Reproduce the listing from the line with "Where should I click to: Click Crude" to the line with "coord(736,155)", swapping "heading" for "title" and leaving everything else unchanged.

"""

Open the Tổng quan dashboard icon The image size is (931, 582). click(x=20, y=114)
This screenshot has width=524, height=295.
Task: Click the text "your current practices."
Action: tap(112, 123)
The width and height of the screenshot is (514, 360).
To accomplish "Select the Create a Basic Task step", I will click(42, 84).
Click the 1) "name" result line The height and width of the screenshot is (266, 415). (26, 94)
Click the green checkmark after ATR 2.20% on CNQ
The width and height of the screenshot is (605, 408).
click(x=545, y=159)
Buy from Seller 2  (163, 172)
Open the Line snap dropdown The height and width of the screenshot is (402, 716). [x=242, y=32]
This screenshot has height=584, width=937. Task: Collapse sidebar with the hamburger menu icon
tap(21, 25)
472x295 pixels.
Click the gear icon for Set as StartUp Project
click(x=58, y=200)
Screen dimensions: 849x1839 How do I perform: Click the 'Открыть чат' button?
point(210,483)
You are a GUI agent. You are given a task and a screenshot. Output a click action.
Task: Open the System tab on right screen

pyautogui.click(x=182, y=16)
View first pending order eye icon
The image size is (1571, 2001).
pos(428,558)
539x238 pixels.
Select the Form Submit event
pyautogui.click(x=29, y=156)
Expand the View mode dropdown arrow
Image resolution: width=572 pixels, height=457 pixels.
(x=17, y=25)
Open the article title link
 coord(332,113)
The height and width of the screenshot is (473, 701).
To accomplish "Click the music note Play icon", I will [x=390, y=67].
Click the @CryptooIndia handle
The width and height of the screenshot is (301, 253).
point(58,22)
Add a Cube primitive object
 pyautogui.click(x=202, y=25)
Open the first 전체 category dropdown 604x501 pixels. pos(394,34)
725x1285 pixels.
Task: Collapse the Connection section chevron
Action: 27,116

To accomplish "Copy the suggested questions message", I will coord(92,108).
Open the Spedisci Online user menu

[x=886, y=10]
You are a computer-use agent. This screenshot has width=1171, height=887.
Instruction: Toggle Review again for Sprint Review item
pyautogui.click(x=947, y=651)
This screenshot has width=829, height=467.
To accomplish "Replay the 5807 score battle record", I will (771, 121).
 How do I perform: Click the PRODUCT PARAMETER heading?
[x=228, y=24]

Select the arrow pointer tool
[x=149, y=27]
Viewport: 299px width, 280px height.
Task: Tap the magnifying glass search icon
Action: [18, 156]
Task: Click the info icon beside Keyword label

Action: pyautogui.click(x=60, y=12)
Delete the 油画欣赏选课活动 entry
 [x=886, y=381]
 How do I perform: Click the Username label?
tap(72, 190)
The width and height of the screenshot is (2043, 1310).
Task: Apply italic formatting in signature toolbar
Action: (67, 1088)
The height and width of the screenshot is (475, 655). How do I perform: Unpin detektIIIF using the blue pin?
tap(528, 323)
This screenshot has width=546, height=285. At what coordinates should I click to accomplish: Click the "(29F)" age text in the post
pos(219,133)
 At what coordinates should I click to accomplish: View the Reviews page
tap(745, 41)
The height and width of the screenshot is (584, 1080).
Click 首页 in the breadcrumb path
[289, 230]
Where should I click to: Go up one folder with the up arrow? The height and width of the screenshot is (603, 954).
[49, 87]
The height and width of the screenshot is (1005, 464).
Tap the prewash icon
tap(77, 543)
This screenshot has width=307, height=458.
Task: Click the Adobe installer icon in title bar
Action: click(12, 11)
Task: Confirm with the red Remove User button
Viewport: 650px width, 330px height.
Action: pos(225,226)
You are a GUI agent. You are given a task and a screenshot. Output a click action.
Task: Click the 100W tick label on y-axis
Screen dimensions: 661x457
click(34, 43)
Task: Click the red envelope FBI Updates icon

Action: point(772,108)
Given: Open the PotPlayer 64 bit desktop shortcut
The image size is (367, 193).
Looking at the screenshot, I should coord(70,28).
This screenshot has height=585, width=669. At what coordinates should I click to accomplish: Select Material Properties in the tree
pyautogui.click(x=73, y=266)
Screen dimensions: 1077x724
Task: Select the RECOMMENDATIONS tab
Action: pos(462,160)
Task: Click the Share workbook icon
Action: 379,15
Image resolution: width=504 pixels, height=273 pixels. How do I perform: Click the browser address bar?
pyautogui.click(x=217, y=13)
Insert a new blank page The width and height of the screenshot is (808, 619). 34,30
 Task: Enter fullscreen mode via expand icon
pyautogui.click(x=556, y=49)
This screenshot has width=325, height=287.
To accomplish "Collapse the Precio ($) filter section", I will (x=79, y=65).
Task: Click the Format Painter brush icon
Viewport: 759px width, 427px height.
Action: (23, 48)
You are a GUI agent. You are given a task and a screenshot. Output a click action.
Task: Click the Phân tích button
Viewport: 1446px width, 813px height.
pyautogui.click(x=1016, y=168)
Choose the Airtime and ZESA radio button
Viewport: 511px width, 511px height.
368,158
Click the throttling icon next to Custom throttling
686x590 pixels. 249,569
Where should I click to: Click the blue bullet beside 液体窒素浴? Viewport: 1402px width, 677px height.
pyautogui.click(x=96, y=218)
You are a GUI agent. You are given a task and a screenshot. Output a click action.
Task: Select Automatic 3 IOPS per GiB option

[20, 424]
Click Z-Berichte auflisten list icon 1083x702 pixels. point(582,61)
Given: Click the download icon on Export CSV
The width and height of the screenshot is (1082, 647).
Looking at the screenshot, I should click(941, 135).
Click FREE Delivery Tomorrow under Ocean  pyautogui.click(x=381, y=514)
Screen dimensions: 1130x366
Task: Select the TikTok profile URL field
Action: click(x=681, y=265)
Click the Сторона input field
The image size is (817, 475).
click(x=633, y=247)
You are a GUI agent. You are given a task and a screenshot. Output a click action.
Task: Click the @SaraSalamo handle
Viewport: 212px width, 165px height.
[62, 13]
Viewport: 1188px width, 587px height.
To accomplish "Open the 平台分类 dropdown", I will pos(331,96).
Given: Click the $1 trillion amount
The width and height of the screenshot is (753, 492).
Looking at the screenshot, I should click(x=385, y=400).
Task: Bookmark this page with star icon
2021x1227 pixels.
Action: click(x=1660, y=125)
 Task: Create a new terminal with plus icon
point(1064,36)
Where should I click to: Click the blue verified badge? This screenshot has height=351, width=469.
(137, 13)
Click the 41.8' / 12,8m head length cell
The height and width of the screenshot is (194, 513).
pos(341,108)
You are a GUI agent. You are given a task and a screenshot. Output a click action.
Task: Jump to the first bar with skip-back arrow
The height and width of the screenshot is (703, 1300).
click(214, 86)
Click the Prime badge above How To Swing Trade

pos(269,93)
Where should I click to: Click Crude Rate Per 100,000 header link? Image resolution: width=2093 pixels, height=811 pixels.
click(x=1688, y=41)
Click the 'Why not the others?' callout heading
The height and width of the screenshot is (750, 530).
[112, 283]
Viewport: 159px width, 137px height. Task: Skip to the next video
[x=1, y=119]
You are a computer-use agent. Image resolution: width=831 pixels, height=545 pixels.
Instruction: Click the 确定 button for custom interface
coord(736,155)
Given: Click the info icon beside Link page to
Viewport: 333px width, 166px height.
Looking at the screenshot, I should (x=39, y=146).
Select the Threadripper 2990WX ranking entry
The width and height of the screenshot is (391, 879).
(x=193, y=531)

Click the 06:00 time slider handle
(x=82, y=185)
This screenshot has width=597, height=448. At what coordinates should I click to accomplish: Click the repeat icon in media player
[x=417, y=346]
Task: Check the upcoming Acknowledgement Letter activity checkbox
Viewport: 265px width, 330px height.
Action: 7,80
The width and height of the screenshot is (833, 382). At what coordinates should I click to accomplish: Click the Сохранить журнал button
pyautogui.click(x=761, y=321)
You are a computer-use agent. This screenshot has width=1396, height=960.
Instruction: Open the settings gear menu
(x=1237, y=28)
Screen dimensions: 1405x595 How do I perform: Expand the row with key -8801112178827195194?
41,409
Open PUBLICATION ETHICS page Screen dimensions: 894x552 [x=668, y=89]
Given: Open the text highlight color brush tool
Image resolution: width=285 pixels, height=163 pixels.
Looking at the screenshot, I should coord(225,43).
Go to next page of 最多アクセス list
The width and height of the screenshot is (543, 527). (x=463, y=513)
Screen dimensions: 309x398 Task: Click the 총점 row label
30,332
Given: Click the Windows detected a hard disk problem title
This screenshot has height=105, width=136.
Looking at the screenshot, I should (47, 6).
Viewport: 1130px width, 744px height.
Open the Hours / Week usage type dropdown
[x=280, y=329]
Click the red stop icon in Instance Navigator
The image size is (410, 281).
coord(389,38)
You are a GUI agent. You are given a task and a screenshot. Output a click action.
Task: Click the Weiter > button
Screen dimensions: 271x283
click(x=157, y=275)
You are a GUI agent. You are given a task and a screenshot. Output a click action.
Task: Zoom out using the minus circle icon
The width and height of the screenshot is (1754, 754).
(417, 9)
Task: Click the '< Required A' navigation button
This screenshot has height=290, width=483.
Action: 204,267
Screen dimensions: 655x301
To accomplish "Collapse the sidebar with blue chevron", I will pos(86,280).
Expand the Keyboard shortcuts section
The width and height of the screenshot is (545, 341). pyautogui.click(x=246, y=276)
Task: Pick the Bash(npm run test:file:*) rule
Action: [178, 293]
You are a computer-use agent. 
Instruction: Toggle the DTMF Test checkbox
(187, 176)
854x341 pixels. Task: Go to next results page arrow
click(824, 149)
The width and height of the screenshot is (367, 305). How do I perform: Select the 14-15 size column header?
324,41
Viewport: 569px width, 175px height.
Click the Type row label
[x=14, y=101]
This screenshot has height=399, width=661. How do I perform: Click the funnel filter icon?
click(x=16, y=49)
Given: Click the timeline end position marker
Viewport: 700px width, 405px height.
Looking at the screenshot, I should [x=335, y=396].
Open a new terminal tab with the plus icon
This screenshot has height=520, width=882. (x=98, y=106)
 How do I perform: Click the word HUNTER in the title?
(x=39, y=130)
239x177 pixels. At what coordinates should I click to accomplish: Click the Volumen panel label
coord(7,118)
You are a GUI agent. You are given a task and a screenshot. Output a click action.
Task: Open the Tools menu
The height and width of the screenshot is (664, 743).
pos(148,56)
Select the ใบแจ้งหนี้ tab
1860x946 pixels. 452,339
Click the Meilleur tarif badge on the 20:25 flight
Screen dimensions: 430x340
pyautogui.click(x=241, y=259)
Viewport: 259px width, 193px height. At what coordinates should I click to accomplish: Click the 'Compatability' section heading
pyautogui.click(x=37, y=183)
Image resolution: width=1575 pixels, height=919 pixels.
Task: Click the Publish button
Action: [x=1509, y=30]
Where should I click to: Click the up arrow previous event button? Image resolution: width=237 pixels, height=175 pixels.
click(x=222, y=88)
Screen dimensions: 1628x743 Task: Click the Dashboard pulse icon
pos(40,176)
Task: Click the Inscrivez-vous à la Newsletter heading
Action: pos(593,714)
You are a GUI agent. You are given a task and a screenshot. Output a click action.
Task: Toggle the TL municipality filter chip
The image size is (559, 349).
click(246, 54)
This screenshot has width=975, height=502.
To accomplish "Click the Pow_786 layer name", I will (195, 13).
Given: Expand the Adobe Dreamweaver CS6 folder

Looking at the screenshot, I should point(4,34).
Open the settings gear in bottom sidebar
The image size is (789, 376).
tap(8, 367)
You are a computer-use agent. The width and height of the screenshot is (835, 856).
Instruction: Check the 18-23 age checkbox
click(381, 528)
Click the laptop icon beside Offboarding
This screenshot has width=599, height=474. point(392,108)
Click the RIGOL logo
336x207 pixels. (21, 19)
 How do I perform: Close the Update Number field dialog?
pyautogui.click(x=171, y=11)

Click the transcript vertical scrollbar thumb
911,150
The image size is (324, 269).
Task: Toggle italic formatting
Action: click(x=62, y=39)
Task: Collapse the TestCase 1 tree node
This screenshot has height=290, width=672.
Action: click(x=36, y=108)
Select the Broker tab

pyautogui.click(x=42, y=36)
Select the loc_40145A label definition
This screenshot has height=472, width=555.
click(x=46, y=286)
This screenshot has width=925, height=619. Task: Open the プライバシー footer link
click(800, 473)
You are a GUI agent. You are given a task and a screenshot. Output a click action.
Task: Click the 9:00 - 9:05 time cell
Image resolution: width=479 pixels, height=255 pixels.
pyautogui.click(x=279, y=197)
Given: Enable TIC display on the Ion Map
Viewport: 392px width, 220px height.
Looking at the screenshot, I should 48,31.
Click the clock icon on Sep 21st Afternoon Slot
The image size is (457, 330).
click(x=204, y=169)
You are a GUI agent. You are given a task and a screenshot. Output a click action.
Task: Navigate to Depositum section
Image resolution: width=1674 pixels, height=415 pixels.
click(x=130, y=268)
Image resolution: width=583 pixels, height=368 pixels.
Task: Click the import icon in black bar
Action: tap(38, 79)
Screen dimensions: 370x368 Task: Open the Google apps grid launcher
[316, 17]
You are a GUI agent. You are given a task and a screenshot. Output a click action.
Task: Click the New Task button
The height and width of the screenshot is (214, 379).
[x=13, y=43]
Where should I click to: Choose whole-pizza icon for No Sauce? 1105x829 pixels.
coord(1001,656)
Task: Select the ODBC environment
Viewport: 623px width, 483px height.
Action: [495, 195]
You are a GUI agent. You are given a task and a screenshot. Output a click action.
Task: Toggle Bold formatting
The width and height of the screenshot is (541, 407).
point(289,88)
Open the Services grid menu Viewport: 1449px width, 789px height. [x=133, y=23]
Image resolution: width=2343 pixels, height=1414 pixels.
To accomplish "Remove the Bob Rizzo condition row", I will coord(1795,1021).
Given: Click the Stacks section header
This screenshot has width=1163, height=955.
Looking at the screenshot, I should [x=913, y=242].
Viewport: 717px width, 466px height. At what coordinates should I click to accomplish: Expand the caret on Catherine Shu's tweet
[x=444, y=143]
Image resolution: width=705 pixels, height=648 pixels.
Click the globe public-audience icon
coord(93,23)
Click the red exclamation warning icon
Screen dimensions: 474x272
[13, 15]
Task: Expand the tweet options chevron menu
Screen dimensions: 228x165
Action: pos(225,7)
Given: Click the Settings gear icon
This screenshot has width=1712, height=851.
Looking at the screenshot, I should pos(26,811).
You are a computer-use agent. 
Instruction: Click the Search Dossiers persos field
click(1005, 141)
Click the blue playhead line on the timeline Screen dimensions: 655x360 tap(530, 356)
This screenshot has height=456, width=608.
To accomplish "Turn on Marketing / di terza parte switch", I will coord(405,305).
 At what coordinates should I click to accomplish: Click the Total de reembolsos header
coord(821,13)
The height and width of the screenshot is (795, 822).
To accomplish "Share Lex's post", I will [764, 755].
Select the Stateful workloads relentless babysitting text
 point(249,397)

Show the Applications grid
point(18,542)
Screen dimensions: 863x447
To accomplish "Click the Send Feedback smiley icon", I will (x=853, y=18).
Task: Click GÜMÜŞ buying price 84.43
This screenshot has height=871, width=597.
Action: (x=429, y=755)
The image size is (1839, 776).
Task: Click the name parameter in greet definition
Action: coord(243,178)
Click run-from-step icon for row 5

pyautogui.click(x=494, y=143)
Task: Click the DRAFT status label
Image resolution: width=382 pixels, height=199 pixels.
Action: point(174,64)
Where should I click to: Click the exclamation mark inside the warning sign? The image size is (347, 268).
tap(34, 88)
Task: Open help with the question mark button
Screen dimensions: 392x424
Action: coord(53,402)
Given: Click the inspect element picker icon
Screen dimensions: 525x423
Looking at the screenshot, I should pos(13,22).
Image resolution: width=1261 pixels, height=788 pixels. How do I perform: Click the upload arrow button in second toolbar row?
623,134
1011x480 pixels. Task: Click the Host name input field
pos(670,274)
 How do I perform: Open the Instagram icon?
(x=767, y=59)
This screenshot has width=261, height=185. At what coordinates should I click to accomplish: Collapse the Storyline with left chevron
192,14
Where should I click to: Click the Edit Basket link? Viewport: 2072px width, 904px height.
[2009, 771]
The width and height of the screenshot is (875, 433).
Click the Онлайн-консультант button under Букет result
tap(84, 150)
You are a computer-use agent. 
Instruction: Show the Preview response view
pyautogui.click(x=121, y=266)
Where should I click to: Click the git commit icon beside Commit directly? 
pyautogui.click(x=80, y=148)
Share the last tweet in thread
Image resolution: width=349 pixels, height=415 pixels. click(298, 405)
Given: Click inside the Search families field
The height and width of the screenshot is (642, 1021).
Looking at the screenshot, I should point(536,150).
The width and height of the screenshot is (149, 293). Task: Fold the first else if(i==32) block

"""

▸ Exercise result:
Where should I click to: Click Crude Rate Per 100,000 header link? Image resolution: width=2093 pixels, height=811 pixels.
click(x=1688, y=41)
Click the 'Why not the others?' callout title
The height and width of the screenshot is (750, 530).
[112, 283]
Viewport: 159px width, 137px height. Task: Skip to the next video
[x=1, y=119]
You are a computer-use agent. Image resolution: width=831 pixels, height=545 pixels.
Instruction: Click the 确定 button for custom interface
coord(736,155)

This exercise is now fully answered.